BY KEITH LACEY The fate of a Garson senior charged with second-degree murder of a feuding neighbour is now in the hands of a six-man, five-woman jury. Jerry Paiement, 65, has pleaded not guilty to second-degree murder in the death of Mark Houle, 37.
BY KEITH LACEY

The fate of a Garson senior charged with second-degree murder of a feuding neighbour is now in the hands of a six-man, five-woman jury.

Jerry Paiement, 65, has pleaded not guilty to second-degree murder in the death of Mark Houle, 37.

Defence counsel Donald Plaunt and assistant Crown attorney Len Walker spent Tuesday morning addressing the jury during closing submissions.

Justice Louise Gauthier of the Ontario Superior Court of Justice gave the jury her final address Tuesday afternoon.

After her charge was completed, the jury was to begin deliberations and will be sequestered until they reach a unanimous verdict.

At Northern Life press time Tuesday, no verdict had been returned.

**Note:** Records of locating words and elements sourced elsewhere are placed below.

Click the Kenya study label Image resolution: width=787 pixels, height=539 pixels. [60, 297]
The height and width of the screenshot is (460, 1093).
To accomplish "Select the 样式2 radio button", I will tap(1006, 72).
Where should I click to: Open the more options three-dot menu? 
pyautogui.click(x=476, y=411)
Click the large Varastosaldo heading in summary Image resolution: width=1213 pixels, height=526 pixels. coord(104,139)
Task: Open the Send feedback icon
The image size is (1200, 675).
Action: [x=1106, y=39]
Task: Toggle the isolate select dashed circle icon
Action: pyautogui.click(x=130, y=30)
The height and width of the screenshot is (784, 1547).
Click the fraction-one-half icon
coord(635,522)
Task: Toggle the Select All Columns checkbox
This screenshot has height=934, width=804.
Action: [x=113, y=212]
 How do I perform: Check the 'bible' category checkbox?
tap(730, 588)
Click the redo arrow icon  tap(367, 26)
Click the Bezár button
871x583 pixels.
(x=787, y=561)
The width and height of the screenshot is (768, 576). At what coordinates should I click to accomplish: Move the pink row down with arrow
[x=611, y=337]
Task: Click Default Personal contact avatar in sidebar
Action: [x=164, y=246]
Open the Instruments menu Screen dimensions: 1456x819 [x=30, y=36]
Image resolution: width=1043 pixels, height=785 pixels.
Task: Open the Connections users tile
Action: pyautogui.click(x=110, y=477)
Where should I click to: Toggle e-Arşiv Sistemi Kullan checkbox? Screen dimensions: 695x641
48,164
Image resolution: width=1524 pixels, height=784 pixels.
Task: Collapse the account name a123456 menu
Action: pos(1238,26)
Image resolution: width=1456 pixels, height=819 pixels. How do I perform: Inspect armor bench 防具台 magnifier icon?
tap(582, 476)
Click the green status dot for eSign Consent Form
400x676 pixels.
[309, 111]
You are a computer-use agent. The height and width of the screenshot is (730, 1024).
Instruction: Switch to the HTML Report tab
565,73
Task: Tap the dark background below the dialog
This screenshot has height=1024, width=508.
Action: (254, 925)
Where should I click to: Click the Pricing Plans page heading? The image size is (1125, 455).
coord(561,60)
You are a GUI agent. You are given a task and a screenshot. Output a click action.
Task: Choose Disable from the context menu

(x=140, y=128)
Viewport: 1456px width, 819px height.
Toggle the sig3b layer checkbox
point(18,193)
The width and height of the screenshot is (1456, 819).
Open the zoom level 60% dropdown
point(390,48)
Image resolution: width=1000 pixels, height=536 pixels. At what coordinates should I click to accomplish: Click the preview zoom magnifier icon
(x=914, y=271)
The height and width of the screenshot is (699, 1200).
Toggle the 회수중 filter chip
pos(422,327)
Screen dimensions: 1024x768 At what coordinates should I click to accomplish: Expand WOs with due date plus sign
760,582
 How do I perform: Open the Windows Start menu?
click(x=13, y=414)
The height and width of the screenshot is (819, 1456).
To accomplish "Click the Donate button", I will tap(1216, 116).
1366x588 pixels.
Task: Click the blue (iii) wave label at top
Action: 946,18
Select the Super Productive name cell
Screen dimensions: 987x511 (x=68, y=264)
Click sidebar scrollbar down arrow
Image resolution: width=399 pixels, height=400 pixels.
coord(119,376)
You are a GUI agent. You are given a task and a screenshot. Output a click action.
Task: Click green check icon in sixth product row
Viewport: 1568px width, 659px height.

If a verdict wasn?t reached by 9 pm, Gauthier was expected to tell the jury they will spend the night in a Sudbury hotel and will resume deliberations this morning.

Paiement, who was the only defence witness, testified the revolver he was holding fired accidentally during a tussle with Houle.

Houle came running at him after the two men had repeatedly exchanged words in the minutes before the shooting, said Paiement.

Houle yelled out several times he wasn?t afraid of any gun Paiement had in his possession and threatened to get physical with him, he said.

Houle was only inches away when the gun went off accidentally, he said.

His finger accidentally got caught in a trigger mechanism and fired, hitting Houle in the stomach, he said.

Paiement admitted he and Houle had a long-running feud and all of their problems related to Houle continually crossing onto his property.

Houle began taunting him by continually commenting the only way he would stop crossing onto his property was if he built a fence, said Paiement.

Under cross-examination, Paiement admitted he knew it was illegal to carry a concealed and loaded handgun.

When asked why he loaded the gun with six bullets instead of only one or two, Paiement said it was a habit because he always loaded it with six bullets when he used the gun for target practice.

Walker asked Paiement why he was the only person at the crime scene who showed little or no emotion. Paiement said he was in shock.

The Crown alleges Paiement deliberately fetched the gun, loaded it, went outside his home determined to confront Houle and then shot him without provocation.

If convicted of second-degree murder, Paiement faces an automatic life sentence with no chance of parole for at least 10 years.